5. Il quarto motivo di ricorso è manifestamente infondato. Si osserva che la decisione impugnata risulta sorretta da conferente apparato argomentativo, che rispetta appieno la previsione normativa, anche per quanto concerne la determinazione del trattamento sanzionatorio. E' appena il caso di considerare che in tema di valutazione dei vari elementi per la concessione delle attenuanti generiche, ovvero in ordine al giudizio di comparazione e per quanto riguarda la determinazione della pena ed i limiti del sindacato di legittimità su detti punti, la giurisprudenza di questa Suprema Corte non solo ammette la cosiddetta motivazione implicita (Sez. 6, n. 36382 del 04/07/2003, Dell'Anna, Rv. 22714201) o con formule sintetiche (tipo «si ritiene congrua», Sez. 4, n. 23679 del 23/04/2013, Viale, Rv. 25620101; Sez. 6, n. 9120 del 02/07/1998, Urrata, Rv. 21158301), ma afferma anche che la ratio della disposizione di cui all'art. 62 bis cod. pen. non impone al giudice di merito di esprimere una valutazione circa ogni singola deduzione difer:,siva, essendo, invece, sufficiente l'indicazione degli elementi di -preponderante rilevanza ritenuti ostativi alla concessione delle attenuanti, indicati dalla Corte di Appello nel caso in esame nella circostanza che l'imputato non avesse manifestato alcun segno di resipiscenza, trascurando di comparire nelle aule di giustizia e non offrendo soluzioni risarcitorie ad una persona offesa così gravemente danneggiata (Sez. 5, n. 43952 del 13/04/2017, Pettinelli, Rv. 27126901; Sez.2, n. 3896 del 20/01/2016, De Cotiis, Rv. 26582601). Sebbene la contumacia non possa considerarsi di per sé elemento ostativo alla concessione delle circostanze attenuanti generiche, è evidente che nel caso di specie la mancata comparizione dell'imputato nelle aule di giustizia sia stata valutata come indice sintomatico dell'assenza di un esame critico della propria condotta da parte dell'imputato, anche in vista di un obiettivo di riparazione del danno.

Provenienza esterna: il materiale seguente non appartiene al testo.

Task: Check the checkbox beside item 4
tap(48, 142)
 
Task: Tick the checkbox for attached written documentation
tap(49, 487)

6. Conclusivamente, il ricorso deve essere rigettato. In applicazione dell'art. 616 cod. proc. pen., al rigetto del ricorso segue la condanna del ricorrente al pagamento delle spese processuali nonché alla rifusione delle spese sostenute dalla parte civile costituita A.C.V. in questo giudizio di legittimità liquidate come in dispositivo.

 

P.Q.M.



Rigetta il ricorso e condanna il ricorrente al pagamento delle spese processuali nonché alla rifusione delle spese sostenute in questo giudizio di legittimità dalla parte civile costituita A.C.V., che liquida in complessivi euro tremila, oltre accessori di legge.